Vendre la mort en petite dose est un crime odieux. Il n’y a pas de solution miracle pour stopper cette chute. La drogue et ses méfaits ne vont pas disparaître comme par magie. Partout, elle détruit et sabote des vies promises à un avenir meilleur.

Il faut se rendre à l’évidence que la société dans laquelle nous vivons est en souffrance. Elle n’est pas malade, mais en souffrance… Que faut-il faire ? En parler, avertir, attirer l’attention sur ce qui se passe… ? Cela se fait déjà ! Alors, que faut-il faire d’autre ? Il y a la nécessité d’une prise de conscience collective.

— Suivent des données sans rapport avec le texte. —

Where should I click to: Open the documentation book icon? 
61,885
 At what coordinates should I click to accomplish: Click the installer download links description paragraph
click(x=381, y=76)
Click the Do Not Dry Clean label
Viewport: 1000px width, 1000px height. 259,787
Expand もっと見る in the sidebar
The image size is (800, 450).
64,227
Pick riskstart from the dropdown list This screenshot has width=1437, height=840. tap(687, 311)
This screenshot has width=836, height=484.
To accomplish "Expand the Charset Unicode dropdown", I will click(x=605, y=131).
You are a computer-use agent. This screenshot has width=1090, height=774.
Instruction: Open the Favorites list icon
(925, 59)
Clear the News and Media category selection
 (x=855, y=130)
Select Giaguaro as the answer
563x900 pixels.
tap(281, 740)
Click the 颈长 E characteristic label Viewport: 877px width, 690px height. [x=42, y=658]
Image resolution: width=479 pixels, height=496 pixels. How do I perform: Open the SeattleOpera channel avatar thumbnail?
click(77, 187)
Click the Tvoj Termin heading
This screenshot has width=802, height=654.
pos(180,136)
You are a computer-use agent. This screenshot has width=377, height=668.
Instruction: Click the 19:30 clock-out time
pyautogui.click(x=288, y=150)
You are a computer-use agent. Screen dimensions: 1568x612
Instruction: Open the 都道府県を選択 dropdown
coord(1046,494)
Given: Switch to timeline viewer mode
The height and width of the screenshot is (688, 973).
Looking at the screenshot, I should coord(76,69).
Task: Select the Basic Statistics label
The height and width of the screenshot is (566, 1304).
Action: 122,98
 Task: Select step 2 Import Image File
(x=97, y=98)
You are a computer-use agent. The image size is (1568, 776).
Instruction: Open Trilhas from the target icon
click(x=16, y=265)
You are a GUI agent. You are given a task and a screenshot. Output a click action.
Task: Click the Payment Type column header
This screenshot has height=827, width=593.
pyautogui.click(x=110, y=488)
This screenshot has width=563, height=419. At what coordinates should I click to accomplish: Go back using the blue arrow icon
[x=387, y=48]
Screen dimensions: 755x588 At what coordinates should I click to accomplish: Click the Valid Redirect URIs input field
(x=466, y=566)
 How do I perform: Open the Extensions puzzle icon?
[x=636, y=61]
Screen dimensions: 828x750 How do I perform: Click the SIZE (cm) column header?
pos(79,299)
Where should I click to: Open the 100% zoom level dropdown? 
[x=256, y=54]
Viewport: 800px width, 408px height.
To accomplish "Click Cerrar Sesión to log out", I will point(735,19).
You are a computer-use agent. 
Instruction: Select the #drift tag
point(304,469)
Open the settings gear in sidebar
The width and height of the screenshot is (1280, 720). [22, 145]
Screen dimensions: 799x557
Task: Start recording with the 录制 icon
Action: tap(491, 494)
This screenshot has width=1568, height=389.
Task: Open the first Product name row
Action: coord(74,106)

Nous ne sommes pas tous tenus d’être de bons Samaritains prêts à aider coûte que coûte. Être conscient de ce monde écrasé, agité, est déjà un bon commencement. Par ailleurs, des ONG et d’autres associations aguerries vont au cœur même de ces lieux où se trouvent les personnes éprouvées. Il y a des mains tendues, et même si la souffrance n’est pas enlevée, elle est tout au moins écoutée, entendue. Et cela soulage déjà.

Les faits divers défilent sur les réseaux sociaux, banalisés à cause de leurs nombres inquiétants et indécents, et par la rapidité avec laquelle ils passent sous nos yeux. “Encore un meurtre ! “— “Encore une overdose ?” Et puis… Je zappe, tu scrolles et nous passons à autre chose. Un autre fait divers succède alors à un autre. Un désastre chasse l’autre.

Coup de gueule ou est-ce un coup de bec dans l’eau ? À quoi cela sert-il au final de s’offusquer, de s’étonner, d’être outrés, de s’inquiéter ? Je ne le sais pas.

2022 tire bientôt sa révérence. Le monde est encore désorienté et fragilisé. Ne restons pas inattentifs aux peines qui guettent 2023, mais soyons plutôt éveillés pour affronter avec courage et détermination tout le tralala qui nous attend.

Seuls, on peut désespérer et se décourager, mais “ensemble, on va plus loin.” C’est cela que nous devrions noter à l’encre bleue, sur un bout de papier, déposé sur notre table de chevet.

Et rappelons-nous qu’il y a toujours la beauté du jour qui se lève et la grandeur du soleil couchant qui sont au rendez-vous. Il y a encore la merveille d’un bouton de rose qui éclot et de petits êtres qui bourgeonnent dans le ventre des femmes.

Tout cela est autant de petites et de belles choses qui s’apprêtent joliment et gaiement chaque fois et se parent de beauté pour nous réjouir quotidiennement avec la même délicatesse.